Professional Correspondence

Communication is the ability to effectively exchange thoughts and ideas with others through listening, speaking, writing and nonverbal interactions. Well-written and well-conducted professional communications leave a positive impression. Take time to carefully construct and plan all of your professional messages or communications.

Employer Interaction

Presenting yourself in a professional manner is a reflection on your character. For instance, you should have a firm handshake while looking the person in the eye, as it conveys confidence and respect. Practice doing this with everyone you meet, not just in professional settings. Smile often, as this conveys your interest and excitement about the topic, and never forget to say thank you!

Going to dinner with an employer? Remember that they are watching to see how you might interact with a client. Sharpen your table manners to enhance your professionalism and build confidence. Take advantage of Etiquette Dinners when they are offered on campus, so you can practice in a safe and instructive environment.


When you send an email to a prospective employer, network contact, or any faculty or staff member, there are several things you should double and triple check. Follow these easy tips for clear, professional communication:

Email Etiquette

  • Include a salutation: For the first email you send address the recipient in a formal manner such as Ms. Summers or Dr. Jones. If you are unsure of how to address the person, do some research to find out their correct name and title. After they respond, you can address them however they signed their previous email.
  • Provide a clear context and clear purpose: Think twice about the message you are trying to communicate and your goal for the email.
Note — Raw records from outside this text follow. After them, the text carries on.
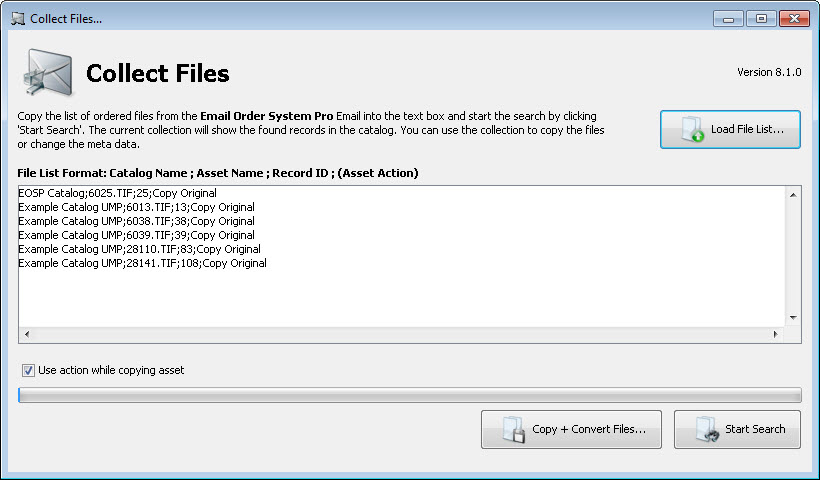This screenshot has width=820, height=480.
Task: Click the progress bar below the checkbox
Action: (409, 395)
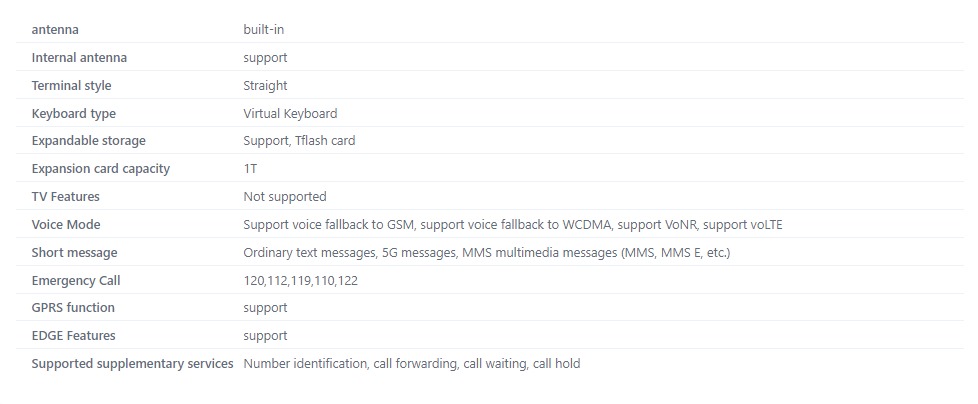Select the "Internal antenna" label
Image resolution: width=978 pixels, height=404 pixels.
pyautogui.click(x=79, y=58)
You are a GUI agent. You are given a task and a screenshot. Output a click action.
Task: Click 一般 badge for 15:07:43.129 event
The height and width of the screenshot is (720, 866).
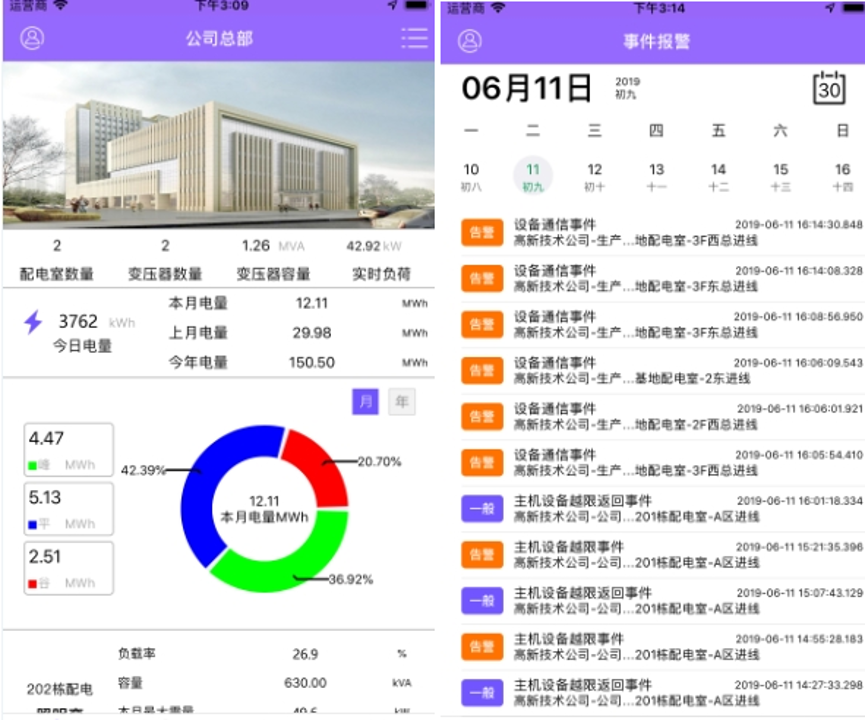[482, 600]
Keep the email brief and within a one-page viewable pane.
  • Tone: Write in a positive tone and avoid using negative words, such as those that begin with “un, non, or ex” or end with “less.” Do not use symbols, acronyms (ex. LOL) or emojis. Using contractions will add a friendly tone to your email. 
  • Font: Use a general font, not an overly stylized one that is hard to read. DO NOT USE ALL CAPITALS, as it communicates you are shouting. Use coloring and bolding judiciously and sparingly.
  • Spelling/Punctuation/Grammar/Typos: Your email should be written using complete sentences, correct spelling and grammar, and a clear and organized structure. Double and triple check it before hitting “send.”
  • Email response time: Respond to an email within 24 hours as it shows respect and responsiveness.
  • Use the subject line to communicate your point: Don’t leave this blank. Make sure it is short, clear, and meaningful to the recipient. A blank subject line is unacceptable. 
  • Close with your full name and contact information: Make sure the recipient has a secondary way of contacting you if possible (i.e. your phone number). You should create a basic email signature line that includes your name, major, The University of Texas at Austin, College of Natural Sciences, your phone number and email address. 
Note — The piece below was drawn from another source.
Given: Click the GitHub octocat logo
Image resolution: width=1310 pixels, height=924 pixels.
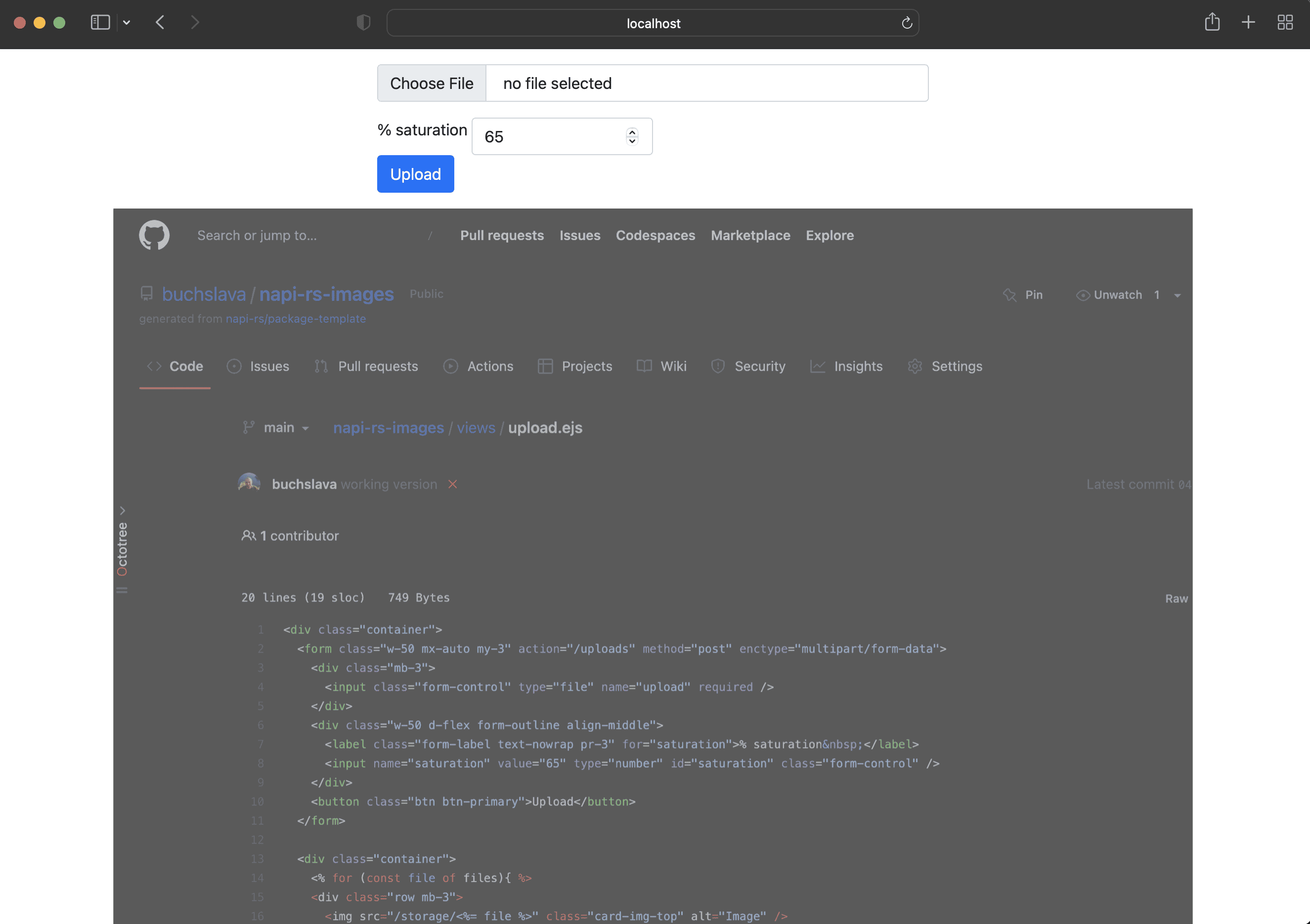Looking at the screenshot, I should [x=154, y=235].
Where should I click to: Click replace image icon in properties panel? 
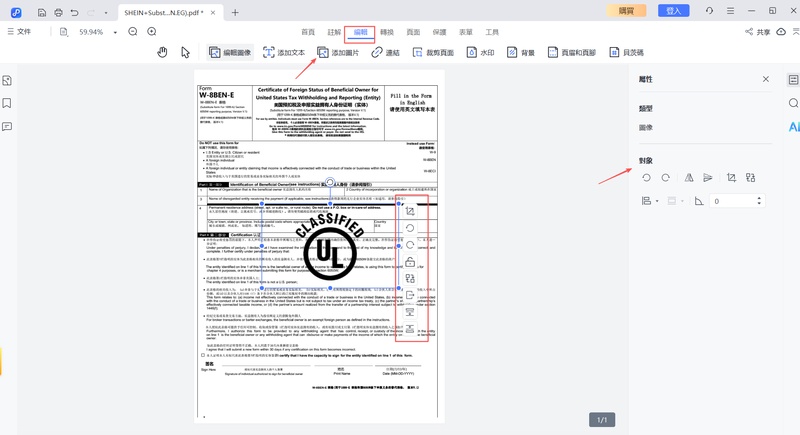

Ask yourself if your content is appropriate for email correspondence? Answer this question and edit, edit, edit your email before you hit send. Once you hit send, your email can potentially be viewable by anyone, so make sure you are proud of the content and how it represents you.    

Networking Emails

Networking emails can be used to reach out to professionals in your desired field to make a connection from a mutual contact, request a career conversation (informational interview) or inquire about a learning opportunity. We recommend not attaching a resume to the first email, as the purpose is not to inquire about job prospects. You can always follow up with a resume later on. In your email, make sure to: 

  • Introduce yourself and indicate if you have a mutual connection to that person
  • Propose the topic of the requested meeting
  • Give the person some background information about your education and experience

Networking Email Template/Example:

Dear [name of person you’re asking, using their preferred title],

Kelly Brooks suggested that I reach out to you. I am a third-year student at The University of Texas at Austin, majoring in Biology. I am interested in pursuing a career in XYZ. Kelly has spoken very highly of you and suggested that you may be able to offer me some additional insight into the XYZ industry.           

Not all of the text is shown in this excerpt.